Symptoms usually appear at an early age, between 6 and 12 weeks of age. Affected puppies are usually smaller than their littermates and suffer from chronic infections, which do not respond well to antibiotic treatment. There is developmental delay as a result of a compromised immune system. In more severe cases, craniofacial alteration is observed, the shape of the skull is elongated and narrow. The syndrome is characterized by myeloid hyperplasia and a low blood neutrophil count.

Disease Management

Unfortunately, there is no cure for neutrophil trapped neutrophil syndrome and management of the condition focuses on treatment of infections as they arise and supportive measures. Many puppies affected by the disease do not survive more than one year.

Genetic basis

This disease follows an autosomal recessive mode of inheritance. Autosomal recessive inheritance means that the dog, regardless of sex, must receive two copies of the mutation or pathogenic variant to be at risk of developing the disease. Both parents of an affected dog must carry at least one copy of the mutation. Animals with only one copy of the mutation are not at increased risk of developing the disease, but may pass the mutation on to future generations. Breeding between dogs carrying genetic variants that can cause disease, even if they do not show symptoms, is not recommended.

Technical report

Trapped neutrophil syndrome is an autosomal recessive disorder that has only been found in Border Collies.
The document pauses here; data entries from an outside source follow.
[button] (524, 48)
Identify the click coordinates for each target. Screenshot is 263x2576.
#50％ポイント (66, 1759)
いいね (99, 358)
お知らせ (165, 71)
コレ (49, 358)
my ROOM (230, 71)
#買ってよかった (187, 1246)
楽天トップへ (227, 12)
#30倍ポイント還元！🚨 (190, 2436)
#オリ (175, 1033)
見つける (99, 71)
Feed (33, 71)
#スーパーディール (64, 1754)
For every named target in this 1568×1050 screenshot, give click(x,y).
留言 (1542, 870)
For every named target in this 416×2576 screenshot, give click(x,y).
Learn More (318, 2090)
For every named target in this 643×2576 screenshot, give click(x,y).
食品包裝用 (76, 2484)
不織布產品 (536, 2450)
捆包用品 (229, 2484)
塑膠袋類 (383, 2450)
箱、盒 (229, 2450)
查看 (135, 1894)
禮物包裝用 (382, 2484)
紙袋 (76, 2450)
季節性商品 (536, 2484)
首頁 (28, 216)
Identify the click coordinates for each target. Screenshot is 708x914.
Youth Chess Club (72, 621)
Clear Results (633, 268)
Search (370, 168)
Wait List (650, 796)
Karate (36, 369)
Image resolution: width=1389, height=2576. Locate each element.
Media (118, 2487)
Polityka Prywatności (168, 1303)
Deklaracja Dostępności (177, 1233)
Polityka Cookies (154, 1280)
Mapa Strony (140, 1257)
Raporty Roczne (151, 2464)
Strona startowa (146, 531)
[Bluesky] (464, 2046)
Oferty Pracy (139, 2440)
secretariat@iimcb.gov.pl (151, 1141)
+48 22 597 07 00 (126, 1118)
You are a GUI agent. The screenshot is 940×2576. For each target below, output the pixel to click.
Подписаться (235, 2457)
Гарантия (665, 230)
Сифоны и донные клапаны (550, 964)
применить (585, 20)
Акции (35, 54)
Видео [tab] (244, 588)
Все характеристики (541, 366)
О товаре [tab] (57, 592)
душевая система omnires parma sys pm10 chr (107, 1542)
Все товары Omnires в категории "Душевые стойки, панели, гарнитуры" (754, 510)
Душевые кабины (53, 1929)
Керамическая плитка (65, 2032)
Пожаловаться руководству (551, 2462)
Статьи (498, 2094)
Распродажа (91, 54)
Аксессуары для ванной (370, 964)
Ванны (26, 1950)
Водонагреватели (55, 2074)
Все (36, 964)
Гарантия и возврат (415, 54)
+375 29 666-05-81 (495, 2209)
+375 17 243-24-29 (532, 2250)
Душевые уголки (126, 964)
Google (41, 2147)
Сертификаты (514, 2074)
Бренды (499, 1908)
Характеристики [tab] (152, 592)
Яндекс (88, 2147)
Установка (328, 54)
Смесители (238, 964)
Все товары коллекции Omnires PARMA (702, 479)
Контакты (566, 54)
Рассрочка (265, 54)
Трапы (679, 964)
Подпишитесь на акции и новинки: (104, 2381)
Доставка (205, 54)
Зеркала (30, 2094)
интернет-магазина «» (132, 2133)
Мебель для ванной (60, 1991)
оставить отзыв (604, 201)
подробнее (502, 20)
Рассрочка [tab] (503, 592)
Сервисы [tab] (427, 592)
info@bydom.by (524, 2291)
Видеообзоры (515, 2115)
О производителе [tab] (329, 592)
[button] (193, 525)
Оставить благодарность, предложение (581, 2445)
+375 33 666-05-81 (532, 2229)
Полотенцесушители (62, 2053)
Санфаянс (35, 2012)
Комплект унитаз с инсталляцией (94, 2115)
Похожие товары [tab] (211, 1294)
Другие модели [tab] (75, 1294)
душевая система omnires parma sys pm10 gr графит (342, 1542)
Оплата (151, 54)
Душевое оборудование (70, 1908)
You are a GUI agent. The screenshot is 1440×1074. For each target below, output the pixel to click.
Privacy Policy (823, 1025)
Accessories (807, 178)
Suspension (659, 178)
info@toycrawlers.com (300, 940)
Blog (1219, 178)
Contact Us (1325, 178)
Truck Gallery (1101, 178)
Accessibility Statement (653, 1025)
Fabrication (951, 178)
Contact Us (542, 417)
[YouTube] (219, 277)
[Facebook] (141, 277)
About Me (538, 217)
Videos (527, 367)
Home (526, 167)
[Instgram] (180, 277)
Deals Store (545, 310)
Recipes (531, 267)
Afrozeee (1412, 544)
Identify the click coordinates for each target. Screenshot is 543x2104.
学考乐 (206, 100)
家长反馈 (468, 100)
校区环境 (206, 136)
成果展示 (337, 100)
In this disease, the bone marrow is seen to produce neutrophils, but these are not transferred to the blood, where they are needed to fight infection. In other words, the neutrophils are trapped. The mutation responsible for the disease, called c.2893_2896del, is found in the VPS13B gene. This gene produces a protein responsible for the transport of vesicles within the cell and which plays a relevant role in the development of hematopoietic cells and the central nervous system.

Most affected breeds

  • Border Collie


Shearman JR, Wilton AN. A canine model of Cohen syndrome: Trapped Neutrophil Syndrome. BMC Genomics. 2011 May 23;12:258.